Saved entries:
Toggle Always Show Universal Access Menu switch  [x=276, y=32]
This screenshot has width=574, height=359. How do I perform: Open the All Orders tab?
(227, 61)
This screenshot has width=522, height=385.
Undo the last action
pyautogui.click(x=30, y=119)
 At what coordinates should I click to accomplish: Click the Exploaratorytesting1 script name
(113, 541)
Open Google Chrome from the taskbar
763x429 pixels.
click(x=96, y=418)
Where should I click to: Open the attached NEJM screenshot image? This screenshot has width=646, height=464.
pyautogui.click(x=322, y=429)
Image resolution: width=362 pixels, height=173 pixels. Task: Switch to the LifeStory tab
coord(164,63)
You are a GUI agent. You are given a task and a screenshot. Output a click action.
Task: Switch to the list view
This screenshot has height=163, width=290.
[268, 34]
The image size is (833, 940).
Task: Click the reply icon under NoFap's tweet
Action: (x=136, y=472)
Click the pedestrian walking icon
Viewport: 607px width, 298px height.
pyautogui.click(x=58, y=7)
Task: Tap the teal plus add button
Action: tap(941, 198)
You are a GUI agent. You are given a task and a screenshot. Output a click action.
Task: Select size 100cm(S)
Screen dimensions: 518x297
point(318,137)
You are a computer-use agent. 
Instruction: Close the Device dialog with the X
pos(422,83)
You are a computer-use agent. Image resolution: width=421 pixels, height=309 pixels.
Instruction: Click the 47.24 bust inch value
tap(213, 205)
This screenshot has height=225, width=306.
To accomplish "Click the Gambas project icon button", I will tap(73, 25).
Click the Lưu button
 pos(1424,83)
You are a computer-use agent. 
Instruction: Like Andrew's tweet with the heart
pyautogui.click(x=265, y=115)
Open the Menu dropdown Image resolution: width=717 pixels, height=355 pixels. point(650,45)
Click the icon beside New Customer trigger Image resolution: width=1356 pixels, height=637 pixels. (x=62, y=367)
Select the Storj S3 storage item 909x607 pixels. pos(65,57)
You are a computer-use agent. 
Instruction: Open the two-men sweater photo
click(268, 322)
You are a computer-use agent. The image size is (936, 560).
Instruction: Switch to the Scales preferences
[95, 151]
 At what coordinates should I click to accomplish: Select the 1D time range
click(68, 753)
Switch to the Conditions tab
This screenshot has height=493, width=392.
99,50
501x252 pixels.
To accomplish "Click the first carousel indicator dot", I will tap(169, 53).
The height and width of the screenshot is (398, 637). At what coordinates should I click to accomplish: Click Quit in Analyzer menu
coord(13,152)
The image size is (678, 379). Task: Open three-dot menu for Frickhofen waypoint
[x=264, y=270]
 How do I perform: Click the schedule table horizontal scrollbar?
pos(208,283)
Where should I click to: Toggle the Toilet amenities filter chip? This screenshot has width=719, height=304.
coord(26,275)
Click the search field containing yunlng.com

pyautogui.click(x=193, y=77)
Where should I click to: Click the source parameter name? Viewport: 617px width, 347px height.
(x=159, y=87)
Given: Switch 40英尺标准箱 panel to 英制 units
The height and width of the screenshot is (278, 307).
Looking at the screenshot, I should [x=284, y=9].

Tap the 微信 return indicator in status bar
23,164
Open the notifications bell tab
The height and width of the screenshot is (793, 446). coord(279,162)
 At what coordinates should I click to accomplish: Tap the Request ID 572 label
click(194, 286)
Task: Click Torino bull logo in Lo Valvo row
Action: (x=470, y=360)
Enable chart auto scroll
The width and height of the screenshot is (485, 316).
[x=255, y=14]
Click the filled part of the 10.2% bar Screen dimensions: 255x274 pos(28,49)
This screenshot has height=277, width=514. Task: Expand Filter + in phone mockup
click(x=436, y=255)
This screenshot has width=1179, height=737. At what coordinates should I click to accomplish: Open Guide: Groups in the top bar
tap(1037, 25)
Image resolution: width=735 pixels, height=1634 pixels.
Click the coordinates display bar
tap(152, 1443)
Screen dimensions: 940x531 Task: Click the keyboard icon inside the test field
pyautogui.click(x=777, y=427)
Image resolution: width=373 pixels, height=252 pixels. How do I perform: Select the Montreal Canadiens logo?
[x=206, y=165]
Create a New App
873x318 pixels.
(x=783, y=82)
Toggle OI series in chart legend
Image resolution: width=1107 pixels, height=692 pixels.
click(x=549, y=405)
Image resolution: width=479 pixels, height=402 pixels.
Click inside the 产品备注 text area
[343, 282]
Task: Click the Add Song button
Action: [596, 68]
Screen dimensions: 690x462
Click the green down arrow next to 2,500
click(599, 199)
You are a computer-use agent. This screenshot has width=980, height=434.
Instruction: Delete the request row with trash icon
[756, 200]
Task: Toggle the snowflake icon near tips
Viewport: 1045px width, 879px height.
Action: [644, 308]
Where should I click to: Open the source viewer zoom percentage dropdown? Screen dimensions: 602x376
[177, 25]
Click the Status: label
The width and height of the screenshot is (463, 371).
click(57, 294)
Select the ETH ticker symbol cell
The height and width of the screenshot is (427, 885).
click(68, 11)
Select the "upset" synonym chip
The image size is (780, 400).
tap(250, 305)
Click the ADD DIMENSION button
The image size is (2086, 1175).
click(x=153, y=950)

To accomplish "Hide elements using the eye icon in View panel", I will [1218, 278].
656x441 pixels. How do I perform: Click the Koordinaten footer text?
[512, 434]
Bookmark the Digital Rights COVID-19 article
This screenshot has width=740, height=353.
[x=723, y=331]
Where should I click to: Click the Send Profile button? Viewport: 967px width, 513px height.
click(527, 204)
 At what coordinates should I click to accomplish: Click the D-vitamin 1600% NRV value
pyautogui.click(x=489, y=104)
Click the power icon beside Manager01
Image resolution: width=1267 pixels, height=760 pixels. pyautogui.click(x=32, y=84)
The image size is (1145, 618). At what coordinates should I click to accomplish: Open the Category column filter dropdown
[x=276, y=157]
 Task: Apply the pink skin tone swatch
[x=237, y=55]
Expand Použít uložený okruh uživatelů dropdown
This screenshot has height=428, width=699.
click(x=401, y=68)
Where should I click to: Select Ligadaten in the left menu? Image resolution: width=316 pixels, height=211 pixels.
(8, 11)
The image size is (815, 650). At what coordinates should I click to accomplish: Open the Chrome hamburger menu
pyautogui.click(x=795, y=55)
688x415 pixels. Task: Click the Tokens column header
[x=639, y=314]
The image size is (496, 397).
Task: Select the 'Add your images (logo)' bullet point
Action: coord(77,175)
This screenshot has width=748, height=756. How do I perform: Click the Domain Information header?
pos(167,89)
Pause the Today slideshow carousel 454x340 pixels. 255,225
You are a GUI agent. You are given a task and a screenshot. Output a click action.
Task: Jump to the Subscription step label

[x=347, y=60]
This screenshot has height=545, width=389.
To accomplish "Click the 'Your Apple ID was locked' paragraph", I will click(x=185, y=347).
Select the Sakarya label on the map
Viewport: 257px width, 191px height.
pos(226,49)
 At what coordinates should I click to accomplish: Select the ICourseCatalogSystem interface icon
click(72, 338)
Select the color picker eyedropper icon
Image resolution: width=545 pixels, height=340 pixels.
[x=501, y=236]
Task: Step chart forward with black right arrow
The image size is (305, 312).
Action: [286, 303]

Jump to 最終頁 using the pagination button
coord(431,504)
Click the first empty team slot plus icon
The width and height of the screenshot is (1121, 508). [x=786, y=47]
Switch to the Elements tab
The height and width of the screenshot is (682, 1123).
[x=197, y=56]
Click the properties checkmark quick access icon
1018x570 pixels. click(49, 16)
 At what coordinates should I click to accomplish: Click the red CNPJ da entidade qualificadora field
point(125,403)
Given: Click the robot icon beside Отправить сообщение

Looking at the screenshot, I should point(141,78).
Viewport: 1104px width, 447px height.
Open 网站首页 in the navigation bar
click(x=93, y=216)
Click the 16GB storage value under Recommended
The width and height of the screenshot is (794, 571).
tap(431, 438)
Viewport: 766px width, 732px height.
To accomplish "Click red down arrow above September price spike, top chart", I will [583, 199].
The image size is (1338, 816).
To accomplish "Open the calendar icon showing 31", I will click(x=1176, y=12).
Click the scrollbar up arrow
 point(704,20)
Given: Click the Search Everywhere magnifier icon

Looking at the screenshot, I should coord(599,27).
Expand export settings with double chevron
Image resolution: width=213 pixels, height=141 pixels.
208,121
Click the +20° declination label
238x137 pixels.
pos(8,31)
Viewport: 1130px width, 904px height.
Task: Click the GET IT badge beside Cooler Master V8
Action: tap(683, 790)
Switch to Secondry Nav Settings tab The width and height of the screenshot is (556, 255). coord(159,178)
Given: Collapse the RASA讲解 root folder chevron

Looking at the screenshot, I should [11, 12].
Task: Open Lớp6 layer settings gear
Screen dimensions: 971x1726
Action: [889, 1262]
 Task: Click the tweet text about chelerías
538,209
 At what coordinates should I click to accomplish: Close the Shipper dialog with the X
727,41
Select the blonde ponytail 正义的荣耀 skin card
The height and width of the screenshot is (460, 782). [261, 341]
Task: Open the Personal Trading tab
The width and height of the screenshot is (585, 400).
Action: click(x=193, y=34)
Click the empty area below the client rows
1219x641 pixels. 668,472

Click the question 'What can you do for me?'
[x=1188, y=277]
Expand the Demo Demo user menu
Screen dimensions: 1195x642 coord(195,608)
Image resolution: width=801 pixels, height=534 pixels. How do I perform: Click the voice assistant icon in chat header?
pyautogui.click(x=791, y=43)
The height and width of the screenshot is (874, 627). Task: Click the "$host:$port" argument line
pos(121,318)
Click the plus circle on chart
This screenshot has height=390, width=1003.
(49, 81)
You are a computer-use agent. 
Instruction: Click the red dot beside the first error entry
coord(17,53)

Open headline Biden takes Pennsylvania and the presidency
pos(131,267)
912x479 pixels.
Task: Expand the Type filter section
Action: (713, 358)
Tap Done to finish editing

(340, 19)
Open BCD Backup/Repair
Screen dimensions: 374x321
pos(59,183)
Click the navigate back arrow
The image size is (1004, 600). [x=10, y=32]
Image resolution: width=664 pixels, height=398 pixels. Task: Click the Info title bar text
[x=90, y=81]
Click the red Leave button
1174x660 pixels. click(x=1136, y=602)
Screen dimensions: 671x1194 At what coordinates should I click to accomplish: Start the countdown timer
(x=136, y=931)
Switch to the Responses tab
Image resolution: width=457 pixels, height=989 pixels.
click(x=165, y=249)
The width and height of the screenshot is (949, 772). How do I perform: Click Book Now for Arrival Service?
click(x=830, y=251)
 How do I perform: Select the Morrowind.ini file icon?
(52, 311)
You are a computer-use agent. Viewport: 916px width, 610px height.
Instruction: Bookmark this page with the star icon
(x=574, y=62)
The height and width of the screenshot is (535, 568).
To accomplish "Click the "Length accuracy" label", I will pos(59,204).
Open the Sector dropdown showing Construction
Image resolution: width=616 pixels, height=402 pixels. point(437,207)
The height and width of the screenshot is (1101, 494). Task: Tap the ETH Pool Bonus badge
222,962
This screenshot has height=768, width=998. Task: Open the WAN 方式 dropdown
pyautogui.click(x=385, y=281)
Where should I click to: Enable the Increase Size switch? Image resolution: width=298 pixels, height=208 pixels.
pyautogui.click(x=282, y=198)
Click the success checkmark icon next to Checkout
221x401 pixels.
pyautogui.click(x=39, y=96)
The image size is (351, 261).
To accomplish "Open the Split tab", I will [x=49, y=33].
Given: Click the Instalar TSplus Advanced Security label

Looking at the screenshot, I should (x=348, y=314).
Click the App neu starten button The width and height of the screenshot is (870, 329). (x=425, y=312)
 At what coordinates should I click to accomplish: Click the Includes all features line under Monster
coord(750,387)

## ABOUT THIS TASK
Lines with the word "panel" in them are the answer; report each one from the data.

## RESPONSE TO THE TASK
Given: Switch 40英尺标准箱 panel to 英制 units
To accomplish "Hide elements using the eye icon in View panel", I will [1218, 278].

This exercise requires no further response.